Task requirements -> Please restate the entire listing verbatim.
____________________
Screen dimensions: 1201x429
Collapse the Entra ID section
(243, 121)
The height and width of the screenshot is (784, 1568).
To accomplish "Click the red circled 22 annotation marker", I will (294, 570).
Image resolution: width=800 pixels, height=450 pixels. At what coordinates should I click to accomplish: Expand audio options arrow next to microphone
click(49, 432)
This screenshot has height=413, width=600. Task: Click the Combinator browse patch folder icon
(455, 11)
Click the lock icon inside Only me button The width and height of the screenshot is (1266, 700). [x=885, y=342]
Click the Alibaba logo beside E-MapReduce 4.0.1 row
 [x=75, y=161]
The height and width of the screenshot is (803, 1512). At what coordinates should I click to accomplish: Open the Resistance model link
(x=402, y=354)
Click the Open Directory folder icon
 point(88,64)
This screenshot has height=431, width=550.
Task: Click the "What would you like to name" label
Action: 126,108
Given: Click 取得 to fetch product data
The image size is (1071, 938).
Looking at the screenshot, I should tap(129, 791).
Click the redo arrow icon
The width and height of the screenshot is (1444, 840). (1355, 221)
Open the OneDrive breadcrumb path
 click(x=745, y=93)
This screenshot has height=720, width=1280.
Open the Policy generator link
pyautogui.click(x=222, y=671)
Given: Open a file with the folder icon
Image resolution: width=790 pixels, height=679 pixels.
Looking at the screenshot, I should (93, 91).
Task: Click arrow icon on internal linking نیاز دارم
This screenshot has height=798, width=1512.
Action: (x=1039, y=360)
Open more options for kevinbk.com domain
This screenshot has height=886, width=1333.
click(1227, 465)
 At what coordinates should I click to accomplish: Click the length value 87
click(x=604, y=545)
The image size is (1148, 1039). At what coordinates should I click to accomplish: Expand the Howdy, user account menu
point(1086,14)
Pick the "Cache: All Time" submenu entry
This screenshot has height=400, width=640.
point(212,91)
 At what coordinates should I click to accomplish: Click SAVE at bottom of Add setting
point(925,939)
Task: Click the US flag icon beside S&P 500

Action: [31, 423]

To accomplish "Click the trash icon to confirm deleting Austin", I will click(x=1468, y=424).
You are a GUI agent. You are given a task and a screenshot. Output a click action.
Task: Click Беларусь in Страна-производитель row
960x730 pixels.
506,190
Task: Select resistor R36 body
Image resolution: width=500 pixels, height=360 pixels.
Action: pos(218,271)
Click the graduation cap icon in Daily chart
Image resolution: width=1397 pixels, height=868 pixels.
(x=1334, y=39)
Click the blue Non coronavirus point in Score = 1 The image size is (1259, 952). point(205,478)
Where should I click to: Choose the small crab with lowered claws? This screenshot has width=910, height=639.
____________________
Answer for this exercise ->
Screen dimensions: 1201x429
Collapse the Entra ID section
(243, 121)
The height and width of the screenshot is (784, 1568).
To accomplish "Click the red circled 22 annotation marker", I will (294, 570).
Image resolution: width=800 pixels, height=450 pixels. At what coordinates should I click to accomplish: Expand audio options arrow next to microphone
click(49, 432)
This screenshot has height=413, width=600. Task: Click the Combinator browse patch folder icon
(455, 11)
Click the lock icon inside Only me button The width and height of the screenshot is (1266, 700). [x=885, y=342]
Click the Alibaba logo beside E-MapReduce 4.0.1 row
 [x=75, y=161]
The height and width of the screenshot is (803, 1512). At what coordinates should I click to accomplish: Open the Resistance model link
(x=402, y=354)
Click the Open Directory folder icon
 point(88,64)
This screenshot has height=431, width=550.
Task: Click the "What would you like to name" label
Action: 126,108
Given: Click 取得 to fetch product data
The image size is (1071, 938).
Looking at the screenshot, I should tap(129, 791).
Click the redo arrow icon
The width and height of the screenshot is (1444, 840). (1355, 221)
Open the OneDrive breadcrumb path
 click(x=745, y=93)
This screenshot has height=720, width=1280.
Open the Policy generator link
pyautogui.click(x=222, y=671)
Given: Open a file with the folder icon
Image resolution: width=790 pixels, height=679 pixels.
Looking at the screenshot, I should (93, 91).
Task: Click arrow icon on internal linking نیاز دارم
This screenshot has height=798, width=1512.
Action: (x=1039, y=360)
Open more options for kevinbk.com domain
This screenshot has height=886, width=1333.
click(1227, 465)
 At what coordinates should I click to accomplish: Click the length value 87
click(x=604, y=545)
The image size is (1148, 1039). At what coordinates should I click to accomplish: Expand the Howdy, user account menu
point(1086,14)
Pick the "Cache: All Time" submenu entry
This screenshot has height=400, width=640.
point(212,91)
 At what coordinates should I click to accomplish: Click SAVE at bottom of Add setting
point(925,939)
Task: Click the US flag icon beside S&P 500

Action: [31, 423]

To accomplish "Click the trash icon to confirm deleting Austin", I will click(x=1468, y=424).
You are a GUI agent. You are given a task and a screenshot. Output a click action.
Task: Click Беларусь in Страна-производитель row
960x730 pixels.
506,190
Task: Select resistor R36 body
Image resolution: width=500 pixels, height=360 pixels.
Action: pos(218,271)
Click the graduation cap icon in Daily chart
Image resolution: width=1397 pixels, height=868 pixels.
(x=1334, y=39)
Click the blue Non coronavirus point in Score = 1 The image size is (1259, 952). point(205,478)
Where should I click to: Choose the small crab with lowered claws? This screenshot has width=910, height=639.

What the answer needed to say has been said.